[[ DATA PROVIDED, beginning ]]

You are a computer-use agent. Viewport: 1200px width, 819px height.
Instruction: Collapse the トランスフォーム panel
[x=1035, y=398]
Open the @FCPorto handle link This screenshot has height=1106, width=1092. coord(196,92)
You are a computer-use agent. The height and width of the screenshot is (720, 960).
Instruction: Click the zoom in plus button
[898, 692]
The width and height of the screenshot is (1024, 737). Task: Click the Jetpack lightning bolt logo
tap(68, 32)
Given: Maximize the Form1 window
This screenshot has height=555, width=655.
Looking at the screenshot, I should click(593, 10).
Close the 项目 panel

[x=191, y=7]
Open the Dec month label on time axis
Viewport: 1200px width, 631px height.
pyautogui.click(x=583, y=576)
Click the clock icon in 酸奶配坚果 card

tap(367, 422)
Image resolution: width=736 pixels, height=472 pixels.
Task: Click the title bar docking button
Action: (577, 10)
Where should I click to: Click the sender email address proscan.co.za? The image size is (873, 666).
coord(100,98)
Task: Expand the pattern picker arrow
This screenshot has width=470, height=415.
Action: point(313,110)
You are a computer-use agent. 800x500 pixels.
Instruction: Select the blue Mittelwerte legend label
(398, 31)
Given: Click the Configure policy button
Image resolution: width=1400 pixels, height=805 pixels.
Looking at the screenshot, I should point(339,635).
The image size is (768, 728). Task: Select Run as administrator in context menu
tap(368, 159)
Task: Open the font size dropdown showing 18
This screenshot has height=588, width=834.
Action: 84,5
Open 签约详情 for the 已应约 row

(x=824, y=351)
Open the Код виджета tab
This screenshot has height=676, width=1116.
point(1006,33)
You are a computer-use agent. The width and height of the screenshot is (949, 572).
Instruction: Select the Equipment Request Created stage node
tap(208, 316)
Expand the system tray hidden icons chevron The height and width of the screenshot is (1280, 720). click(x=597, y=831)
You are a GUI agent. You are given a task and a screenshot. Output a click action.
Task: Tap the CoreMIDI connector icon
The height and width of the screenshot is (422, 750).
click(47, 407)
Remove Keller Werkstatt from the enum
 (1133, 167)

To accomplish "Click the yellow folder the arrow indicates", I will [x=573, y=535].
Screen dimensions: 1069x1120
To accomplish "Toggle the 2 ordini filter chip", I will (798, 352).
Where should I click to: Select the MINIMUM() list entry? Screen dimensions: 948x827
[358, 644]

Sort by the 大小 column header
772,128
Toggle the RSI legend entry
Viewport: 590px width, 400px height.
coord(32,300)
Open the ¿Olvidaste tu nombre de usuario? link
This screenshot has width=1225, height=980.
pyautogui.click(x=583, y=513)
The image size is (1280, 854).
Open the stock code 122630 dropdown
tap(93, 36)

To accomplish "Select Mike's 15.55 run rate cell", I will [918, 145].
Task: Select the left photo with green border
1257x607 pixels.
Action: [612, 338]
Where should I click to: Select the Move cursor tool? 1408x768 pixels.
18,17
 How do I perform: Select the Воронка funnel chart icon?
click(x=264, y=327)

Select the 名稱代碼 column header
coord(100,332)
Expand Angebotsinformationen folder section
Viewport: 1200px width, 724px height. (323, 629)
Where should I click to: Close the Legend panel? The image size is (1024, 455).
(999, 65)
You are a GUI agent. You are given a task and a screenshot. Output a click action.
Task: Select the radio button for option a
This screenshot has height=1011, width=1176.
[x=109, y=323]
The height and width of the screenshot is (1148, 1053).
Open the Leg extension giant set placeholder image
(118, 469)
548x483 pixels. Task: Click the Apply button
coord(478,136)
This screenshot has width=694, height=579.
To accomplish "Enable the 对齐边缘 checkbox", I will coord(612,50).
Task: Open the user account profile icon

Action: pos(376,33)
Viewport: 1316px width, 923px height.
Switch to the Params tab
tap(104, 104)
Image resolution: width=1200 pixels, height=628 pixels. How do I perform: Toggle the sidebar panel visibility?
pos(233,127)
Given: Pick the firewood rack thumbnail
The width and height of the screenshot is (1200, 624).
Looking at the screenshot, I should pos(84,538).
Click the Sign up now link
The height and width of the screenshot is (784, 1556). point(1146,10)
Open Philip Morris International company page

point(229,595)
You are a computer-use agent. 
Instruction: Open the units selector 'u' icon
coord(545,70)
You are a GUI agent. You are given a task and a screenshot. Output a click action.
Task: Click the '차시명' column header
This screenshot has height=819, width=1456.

[[ DATA PROVIDED, end ]]

So that nothing differs from the original, transcribe all of the records above.

You are a computer-use agent. Viewport: 1200px width, 819px height.
Instruction: Collapse the トランスフォーム panel
[x=1035, y=398]
Open the @FCPorto handle link This screenshot has height=1106, width=1092. coord(196,92)
You are a computer-use agent. The height and width of the screenshot is (720, 960).
Instruction: Click the zoom in plus button
[898, 692]
The width and height of the screenshot is (1024, 737). Task: Click the Jetpack lightning bolt logo
tap(68, 32)
Given: Maximize the Form1 window
This screenshot has height=555, width=655.
Looking at the screenshot, I should click(593, 10).
Close the 项目 panel

[x=191, y=7]
Open the Dec month label on time axis
Viewport: 1200px width, 631px height.
pyautogui.click(x=583, y=576)
Click the clock icon in 酸奶配坚果 card

tap(367, 422)
Image resolution: width=736 pixels, height=472 pixels.
Task: Click the title bar docking button
Action: (577, 10)
Where should I click to: Click the sender email address proscan.co.za? The image size is (873, 666).
coord(100,98)
Task: Expand the pattern picker arrow
This screenshot has width=470, height=415.
Action: point(313,110)
You are a computer-use agent. 800x500 pixels.
Instruction: Select the blue Mittelwerte legend label
(398, 31)
Given: Click the Configure policy button
Image resolution: width=1400 pixels, height=805 pixels.
Looking at the screenshot, I should point(339,635).
The image size is (768, 728). Task: Select Run as administrator in context menu
tap(368, 159)
Task: Open the font size dropdown showing 18
This screenshot has height=588, width=834.
Action: 84,5
Open 签约详情 for the 已应约 row

(x=824, y=351)
Open the Код виджета tab
This screenshot has height=676, width=1116.
point(1006,33)
You are a computer-use agent. The width and height of the screenshot is (949, 572).
Instruction: Select the Equipment Request Created stage node
tap(208, 316)
Expand the system tray hidden icons chevron The height and width of the screenshot is (1280, 720). click(x=597, y=831)
You are a GUI agent. You are given a task and a screenshot. Output a click action.
Task: Tap the CoreMIDI connector icon
The height and width of the screenshot is (422, 750).
click(47, 407)
Remove Keller Werkstatt from the enum
 (1133, 167)

To accomplish "Click the yellow folder the arrow indicates", I will [x=573, y=535].
Screen dimensions: 1069x1120
To accomplish "Toggle the 2 ordini filter chip", I will (798, 352).
Where should I click to: Select the MINIMUM() list entry? Screen dimensions: 948x827
[358, 644]

Sort by the 大小 column header
772,128
Toggle the RSI legend entry
Viewport: 590px width, 400px height.
coord(32,300)
Open the ¿Olvidaste tu nombre de usuario? link
This screenshot has width=1225, height=980.
pyautogui.click(x=583, y=513)
The image size is (1280, 854).
Open the stock code 122630 dropdown
tap(93, 36)

To accomplish "Select Mike's 15.55 run rate cell", I will [918, 145].
Task: Select the left photo with green border
1257x607 pixels.
Action: [612, 338]
Where should I click to: Select the Move cursor tool? 1408x768 pixels.
18,17
 How do I perform: Select the Воронка funnel chart icon?
click(x=264, y=327)

Select the 名稱代碼 column header
coord(100,332)
Expand Angebotsinformationen folder section
Viewport: 1200px width, 724px height. (323, 629)
Where should I click to: Close the Legend panel? The image size is (1024, 455).
(999, 65)
You are a GUI agent. You are given a task and a screenshot. Output a click action.
Task: Select the radio button for option a
This screenshot has height=1011, width=1176.
[x=109, y=323]
The height and width of the screenshot is (1148, 1053).
Open the Leg extension giant set placeholder image
(118, 469)
548x483 pixels. Task: Click the Apply button
coord(478,136)
This screenshot has width=694, height=579.
To accomplish "Enable the 对齐边缘 checkbox", I will coord(612,50).
Task: Open the user account profile icon

Action: pos(376,33)
Viewport: 1316px width, 923px height.
Switch to the Params tab
tap(104, 104)
Image resolution: width=1200 pixels, height=628 pixels. How do I perform: Toggle the sidebar panel visibility?
pos(233,127)
Given: Pick the firewood rack thumbnail
The width and height of the screenshot is (1200, 624).
Looking at the screenshot, I should pos(84,538).
Click the Sign up now link
The height and width of the screenshot is (784, 1556). point(1146,10)
Open Philip Morris International company page

point(229,595)
You are a computer-use agent. 
Instruction: Open the units selector 'u' icon
coord(545,70)
You are a GUI agent. You are given a task and a screenshot. Output a click action.
Task: Click the '차시명' column header
This screenshot has height=819, width=1456.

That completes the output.